On the first day of its listing, Nayuki’s Tea dropped by over 10%, dropping to the lowest price of HK $17.3 per share and an issue price of HK $19.8 per share.
On June 30, Nayuki’s Tea officially listed on the Hong Kong Stock Exchange, becoming the “first stock of new-style tea-based beverages”.
On February 11 this year, Nayuki’s Tea submitted its prospectus to the Hong Kong Stock Exchange. On June 29, the firm announced that the IPO price would be set at HK $19.80 per share, standing at the upper end of the guiding price range of HK $17.2-$19.8. In this IPO, Nayuki’s Tea will raise a net total of HK $4.84 billion, with JP Morgan Chase, CMB International and Huatai International acting as co-sponsors.
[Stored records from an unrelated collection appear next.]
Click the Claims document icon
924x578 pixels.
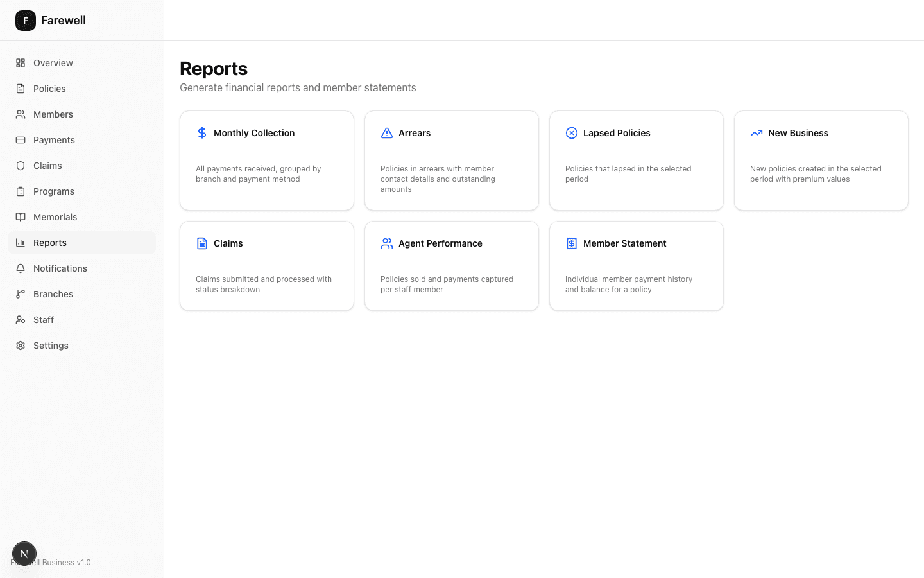(201, 243)
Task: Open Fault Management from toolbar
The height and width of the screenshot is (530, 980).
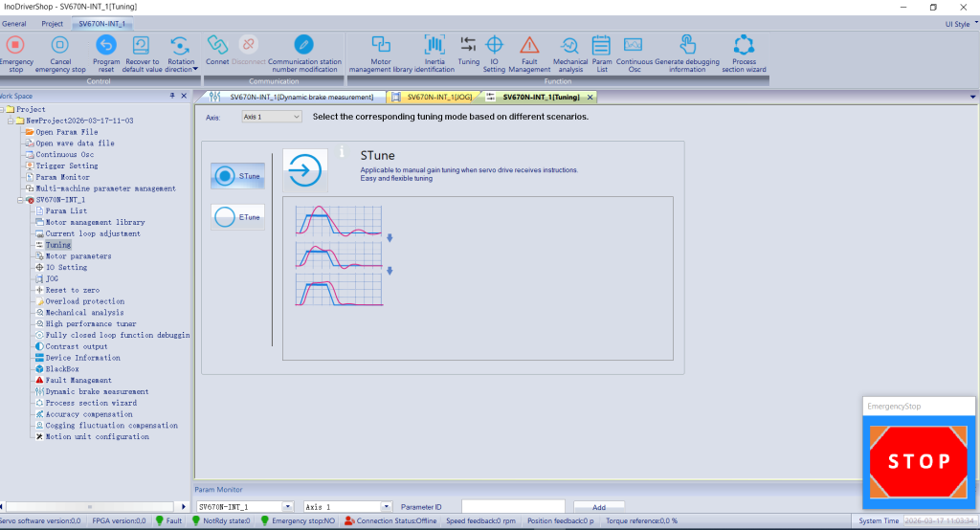Action: (x=529, y=45)
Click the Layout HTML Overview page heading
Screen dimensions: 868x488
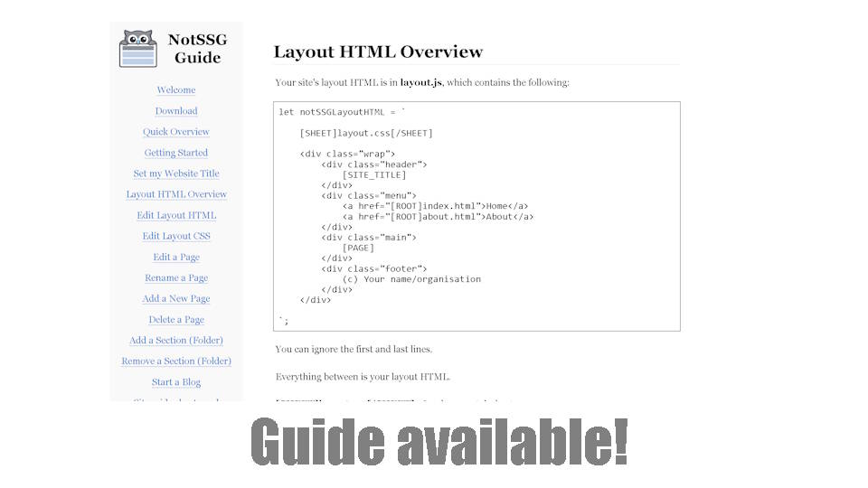[378, 52]
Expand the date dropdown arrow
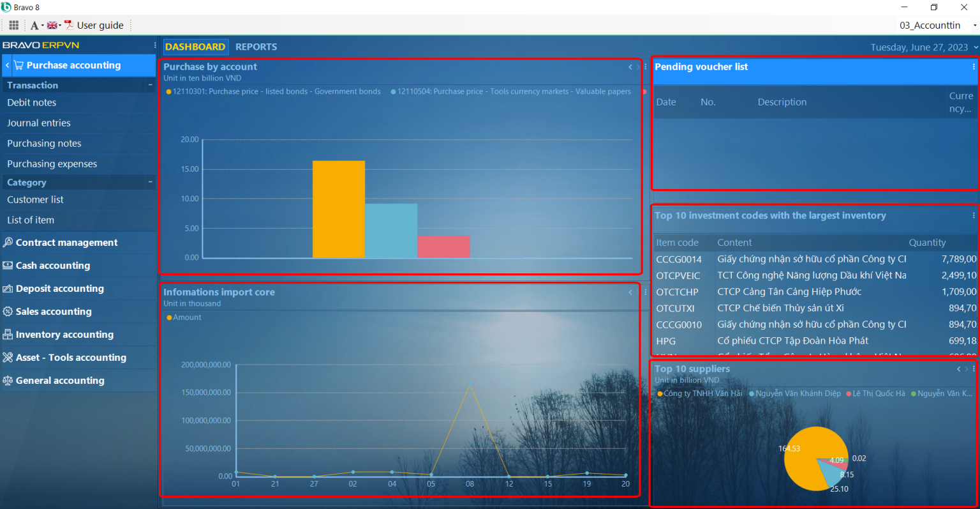 pos(975,48)
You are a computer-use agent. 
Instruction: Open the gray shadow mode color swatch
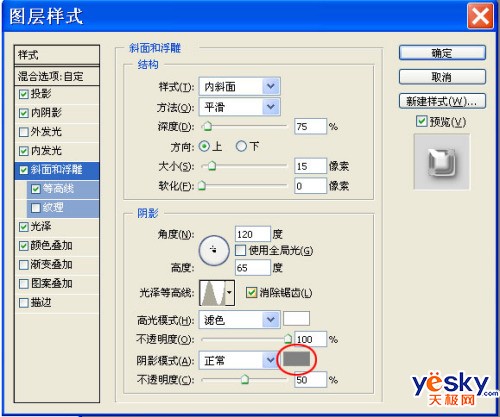296,359
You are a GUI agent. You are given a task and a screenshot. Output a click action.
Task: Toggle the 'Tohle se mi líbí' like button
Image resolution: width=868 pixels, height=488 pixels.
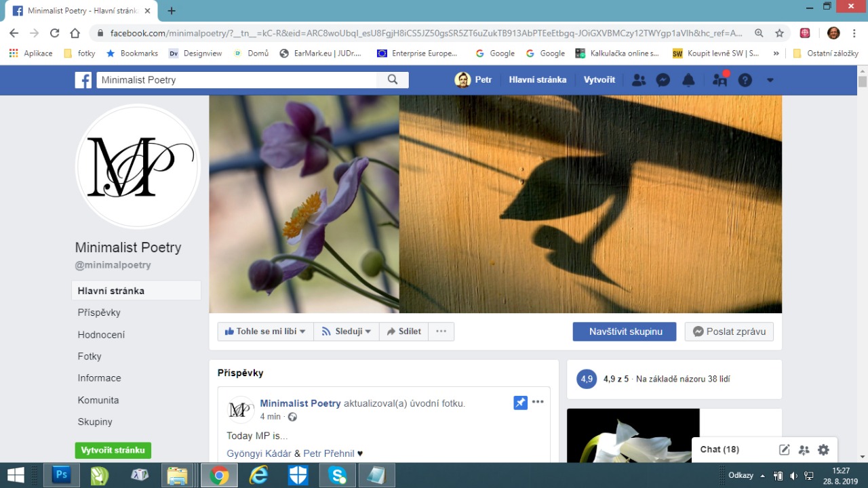click(x=265, y=331)
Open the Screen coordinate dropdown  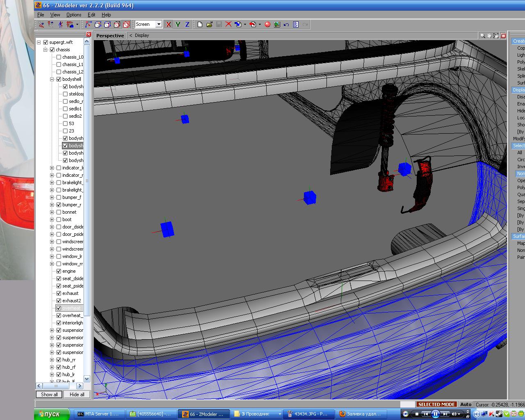pyautogui.click(x=159, y=25)
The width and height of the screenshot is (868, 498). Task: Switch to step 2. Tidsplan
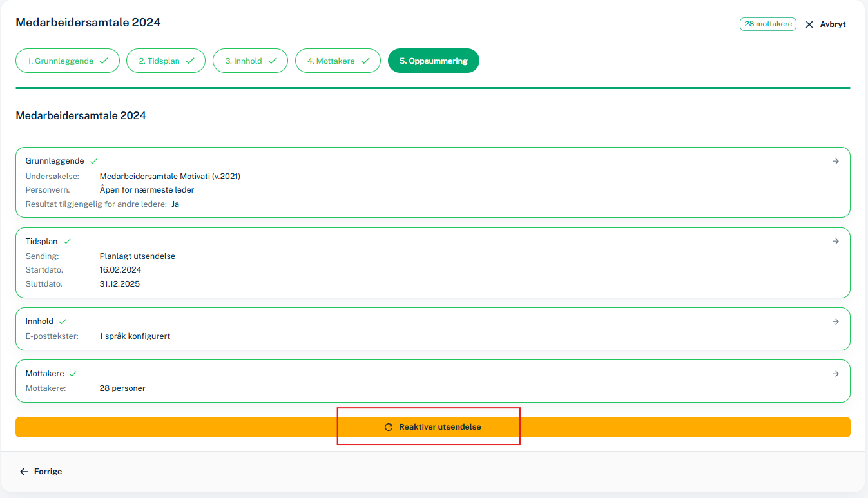coord(166,61)
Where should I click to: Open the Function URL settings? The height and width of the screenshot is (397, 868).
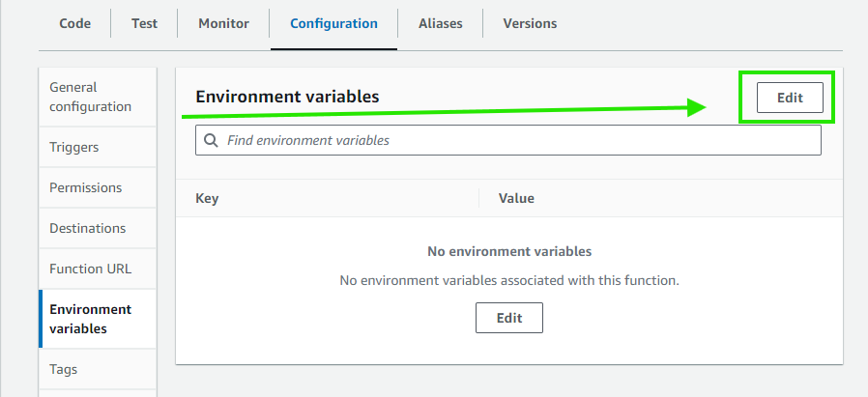(x=90, y=269)
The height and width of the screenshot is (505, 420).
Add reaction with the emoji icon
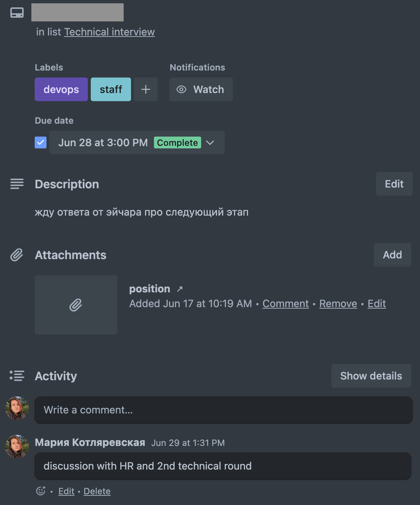pyautogui.click(x=41, y=491)
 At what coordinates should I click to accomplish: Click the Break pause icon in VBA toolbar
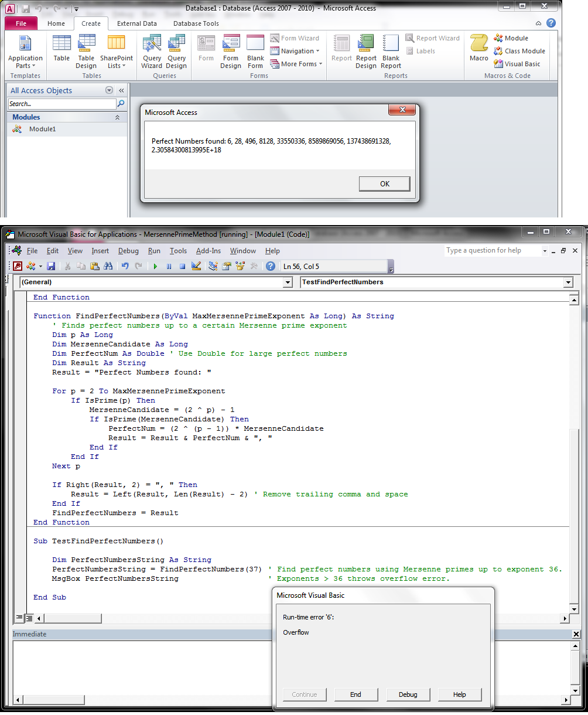169,267
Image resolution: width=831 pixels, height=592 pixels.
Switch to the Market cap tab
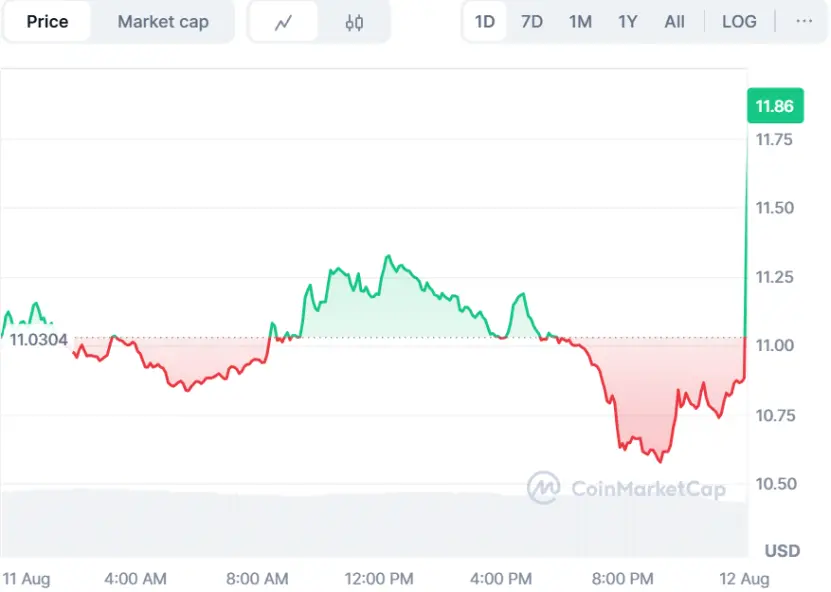pyautogui.click(x=163, y=21)

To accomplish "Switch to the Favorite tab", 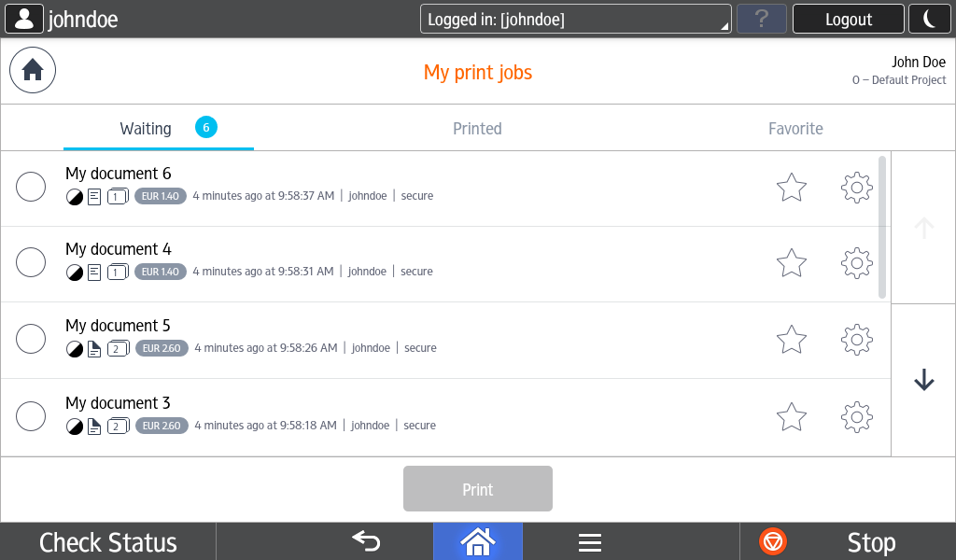I will 795,129.
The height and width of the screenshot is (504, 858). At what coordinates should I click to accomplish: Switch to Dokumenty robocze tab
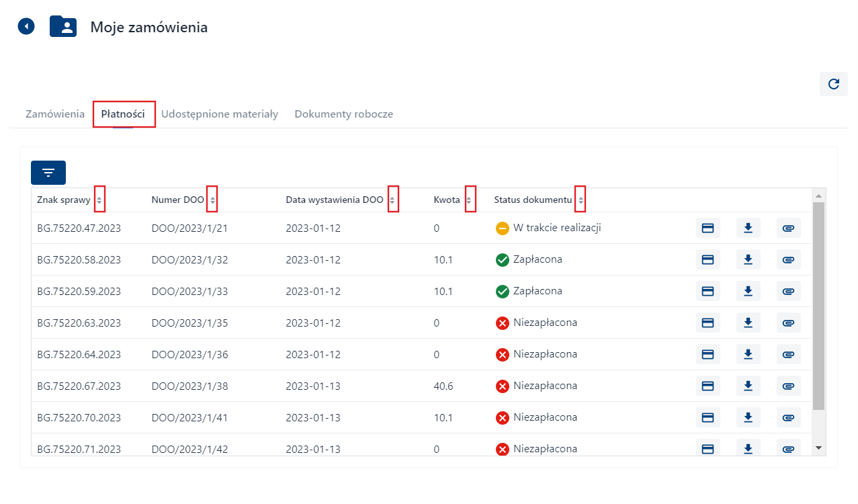[x=343, y=114]
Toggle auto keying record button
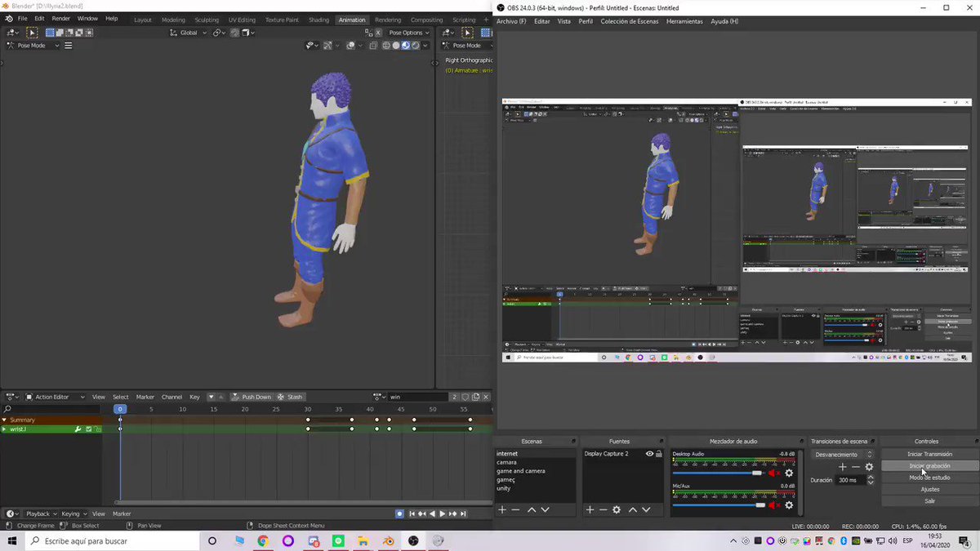The height and width of the screenshot is (551, 980). point(399,513)
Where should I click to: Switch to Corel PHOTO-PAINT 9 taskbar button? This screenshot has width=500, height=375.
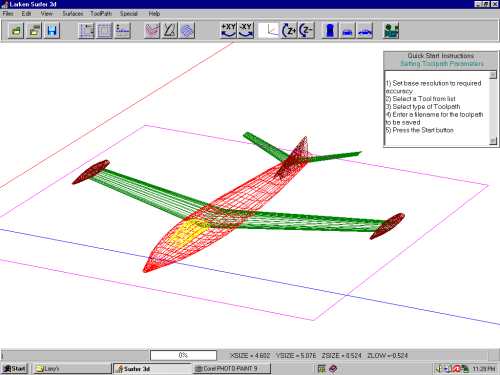(232, 368)
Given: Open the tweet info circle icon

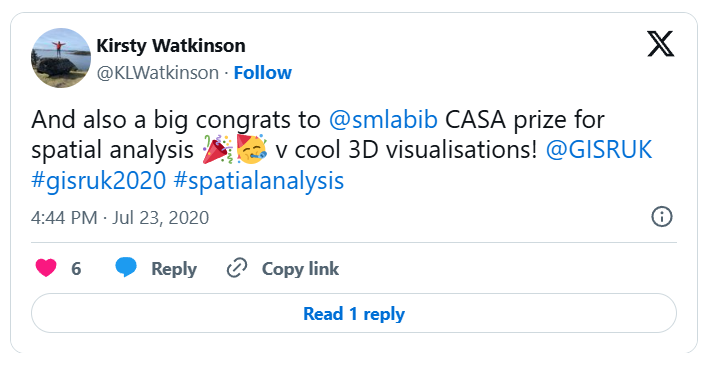Looking at the screenshot, I should [x=661, y=217].
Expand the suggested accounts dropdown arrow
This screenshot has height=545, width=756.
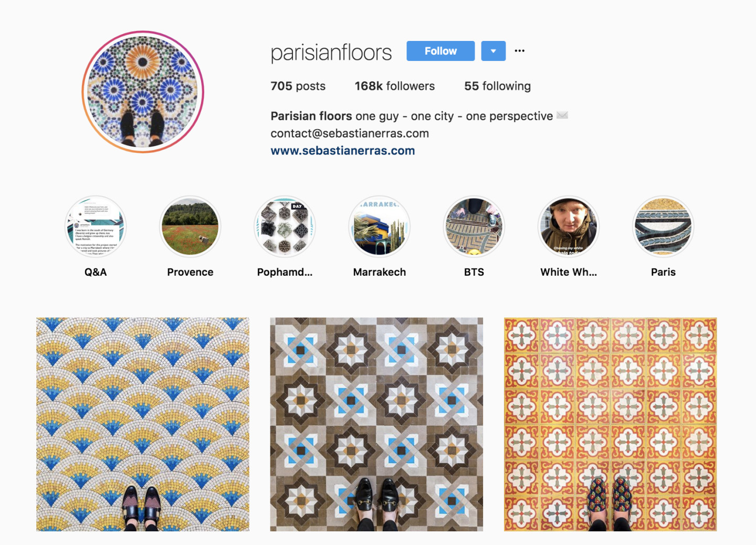(494, 51)
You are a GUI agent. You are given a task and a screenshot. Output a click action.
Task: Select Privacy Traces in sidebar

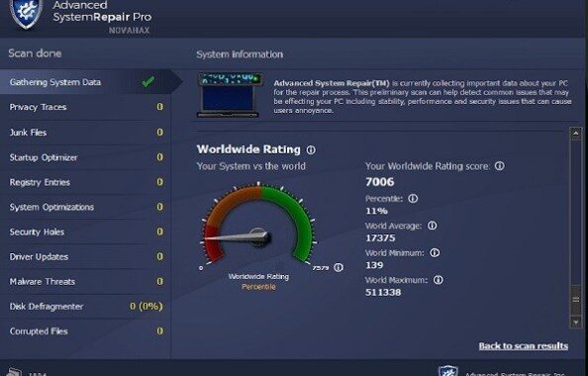pyautogui.click(x=86, y=107)
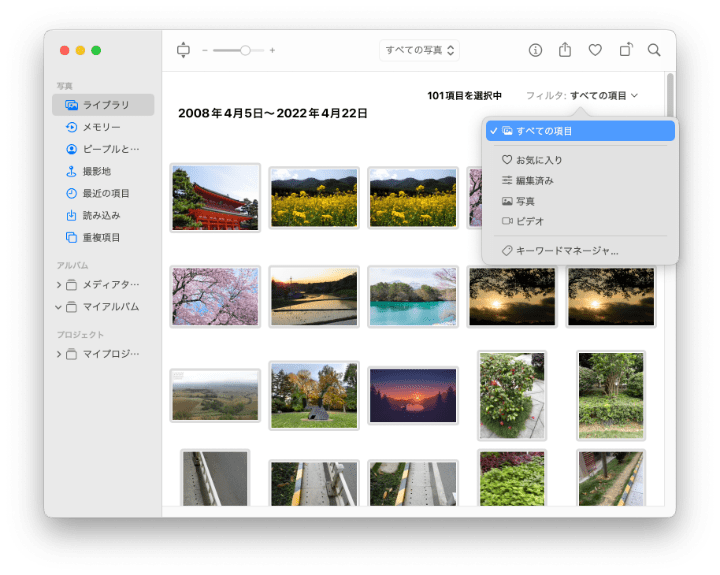Click the info (i) toolbar icon

tap(535, 50)
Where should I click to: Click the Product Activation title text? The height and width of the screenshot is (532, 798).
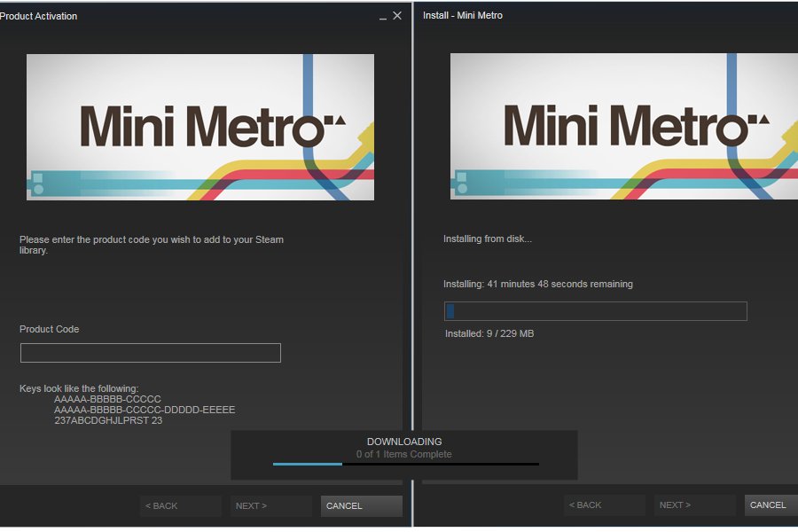click(x=38, y=16)
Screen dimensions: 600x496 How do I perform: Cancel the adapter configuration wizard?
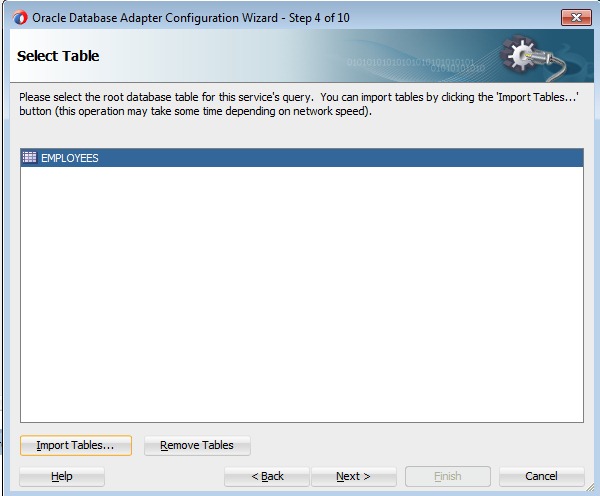point(541,476)
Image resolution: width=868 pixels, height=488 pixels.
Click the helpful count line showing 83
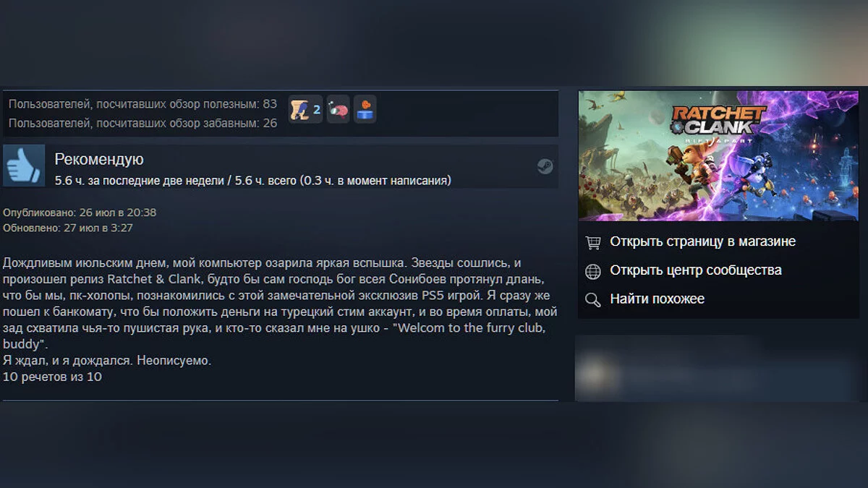tap(142, 104)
The firm’s prospectus reveals that from 2018 to 2020, Nayuki’s Tea achieved annual income of RMB 1.087 billion, RMB 2.502 billion and RMB 3.057 billion, respectively, with annual net losses of RMB 69.729 million, RMB 39.68 million and RMB 203 million, respectively. However, in 2020, Nayuki’s Tea recorded an adjusted net profit of RMB 16.643 million, turning losses into profits.
Currently, owing to the scarcity of the market, institutions are bullish about the short-term valuation of Nayuki’s Tea.
CITIC Securities stated that, given the fact that Nayuki’s Tea manages to open new stores very quickly and that it is now the first and only publicly-listed player in the tea beverage sector, it is estimated that the company’s market value will reach HK $37.7 billion in 2023.
However, surrounded by competitors such as HeyTea, Modern China Tea Shop and MXBC – as they speed up the pace of their own financing and listing objectives – it is still unknown whether Nayuki’s Tea, after being established for only six years, can take the lead on the new tea track in the future.